O Eu Tipográfico por Adelaide Zhayra from Buggy on Vimeo.

Desde a época em que coordenava o Curso de Design Gráfico da Faculdades Integradas Barros Melo eu desejava realizar uma atividade na qual aspectos do ‘eu’ de cada aluno pudessem ser explorados.

Um trabalho delicado, certamente. Porém, com um imenso potencial motivacional. O maior desafio para a implantação deste projeto consiste em suplantar barreiras como vergonha, angústia e dúvida para tocar em questões como identidade, privacidade e profissionalismo.

Para converter tantas inseguranças em resultados foi preciso bastante confiança. Confiança no propósito do trabalho, no plano da disciplina, nos colegas e, acima de tudo, nos professores. Logo, agradeço aos meus alunos que aceitaram a abordagem e metodologia utlizadas e ao colega Prof. Dr. Mario de Faria Carvalho que, sem hesitar, aceitou colaborar com suas idéias indo encontrar o grupo fora do ambiente da sala de aula.

A proposta do exercício ‘O Eu Tipográfico’ consistiu em produzir, dirigir e executar um curta metragem de 1 (um) minuto capaz de apresentar o seu autor enquanto designer e estabelecer uma relação entre o mesmo e a tipografia. Esse áudio visual, original e de autoria comprovada, pôde ser realizado coletivamente, todavia, expressou somente a visão particular de um único designer sobre si próprio e sobre sua relação com a tipografia.

Cada aluno da disciplina produziu um vídeo no qual foi o personagem principal e diretor da obra. O ‘eu’ foi identificado nominal, sonora e visualmente, e essa identificação obedeceu o modo como o designer em questão se apresentava ou desejava se apresentar ao mercado. A relação que este áudio visual ilustrou pôde ser livremente estabelecida, através de qualquer recurso cabível em uma obra áudio visual desde que aspectos pessoais, íntimos e profissionais fossem levados em conta. Contudo, a relação entre o ‘eu’ e a ‘tipografia’ teve de respeitar, sobretudo, o pensamento do diretor. Cada áudio visual teve de conter créditos e pôde conter abertura. Foi permitido realizá-lo em qualquer tipo de equipamento que produzisse imagens em movimento: câmera de vídeo, câmera de foto digital (seqüências de fotos), câmera de celular, animação feita no computador, etc.

 

O Eu Tipográfico por Renata Paes from Buggy on Vimeo.

Tipografia Experimental, 3º exercício.

April 17th, 2012

Eu poderia falar dos outros dois primeiros exercícios da disciplina que estou ministrando no Campus de Caruaru da UFPE mas, em virtude do caráter introdutório das atividades pularei direto para o terceiro.

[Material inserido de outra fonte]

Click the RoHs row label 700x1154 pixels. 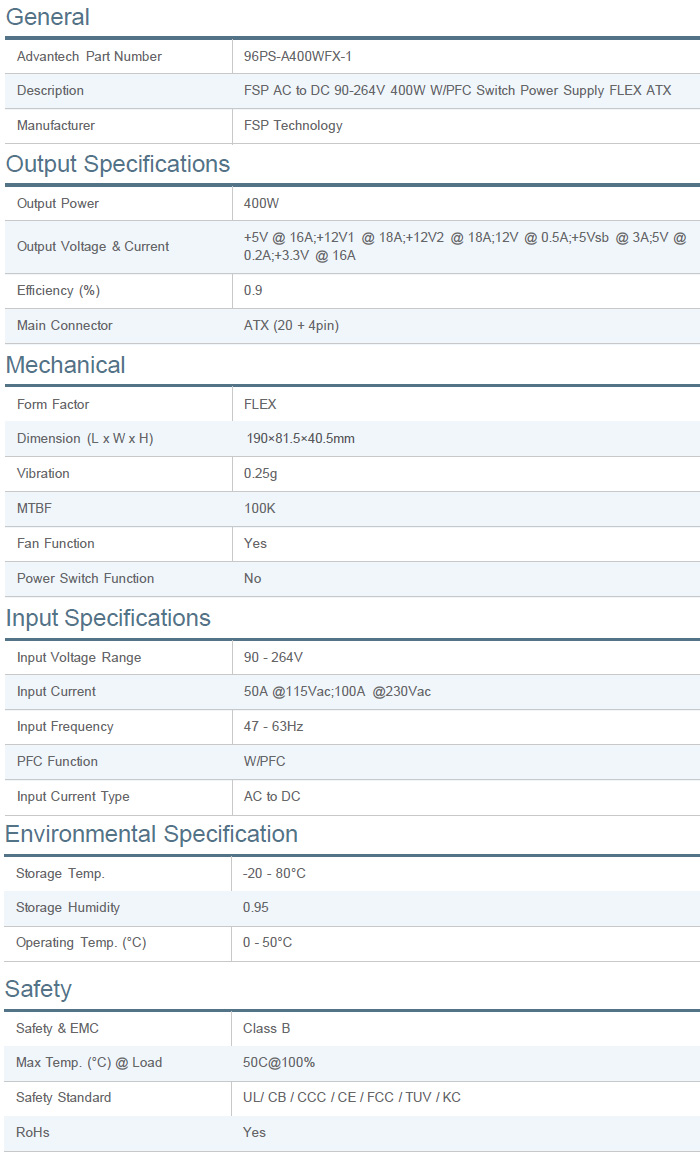coord(32,1133)
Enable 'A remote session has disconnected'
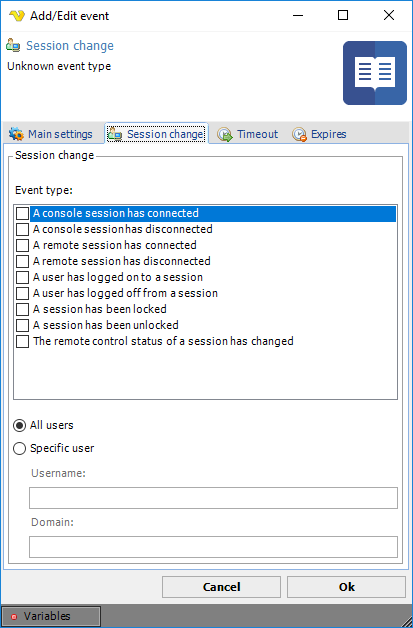The image size is (413, 628). tap(22, 262)
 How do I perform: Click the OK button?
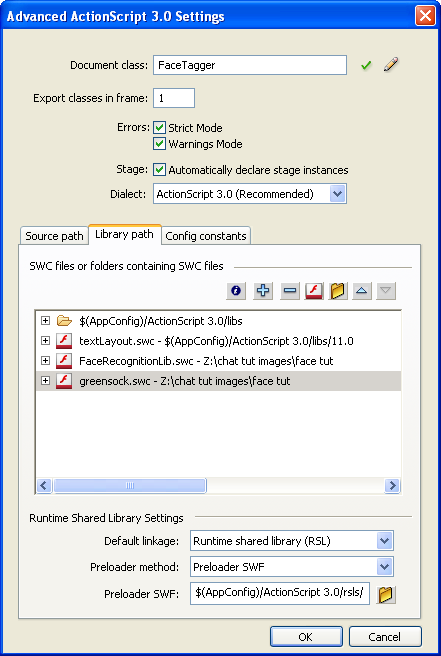(306, 637)
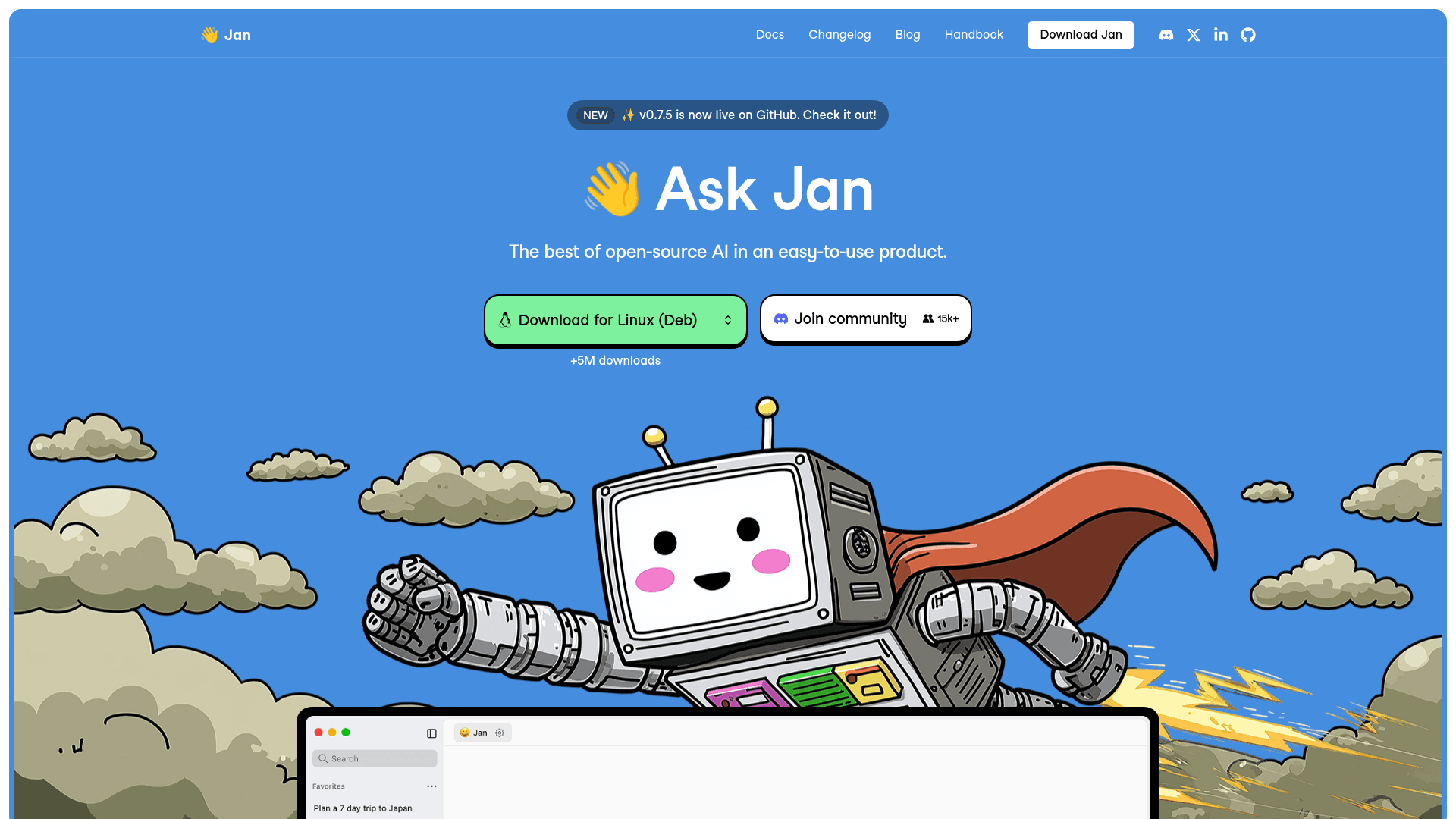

Antes, contudo, vale mencionar que esses exercícios – os quais fiicarão sem maiores comentários – serviram mais para entrosar o grupo que para promover experimentos.

Pingos colocados nos ‘i’s, vamos às Texturas Tipográficas. O terceiro exercício proposto à turma de Tipografia Experimental de 2012.1 consistiu em produzir 04 (quatro) texturas a partir de formas tipográficas enaltecendo partes anatômicas e seu comportamento em diferentes estilos.

As texturas originais foram realizadas coletivamente por grupos de até 5 (cinco) alunos. Cada uma dessas texturas apresentou 04 (quatro) versões cromáticas distintas. 02 (duas) delas com suas cores em alto contraste, não tendo sido permitido o emprego de tons contínuos (degrades). As outras 02 (duas) puderam empregar tal recurso.

Algumas padronagens que mais se destacaram foram as projetadas pelo designer Vinícius Vieira e as projetadas pelas designers Laura, Mariana e Virgínia. As de Vinícius, além de cumprir os requisitos conforme solicitado, exploraram as identidades visuais de várias mídias sociais. E as das meninas trataram delicados caracteres com extrema sensibilidade e inteligência.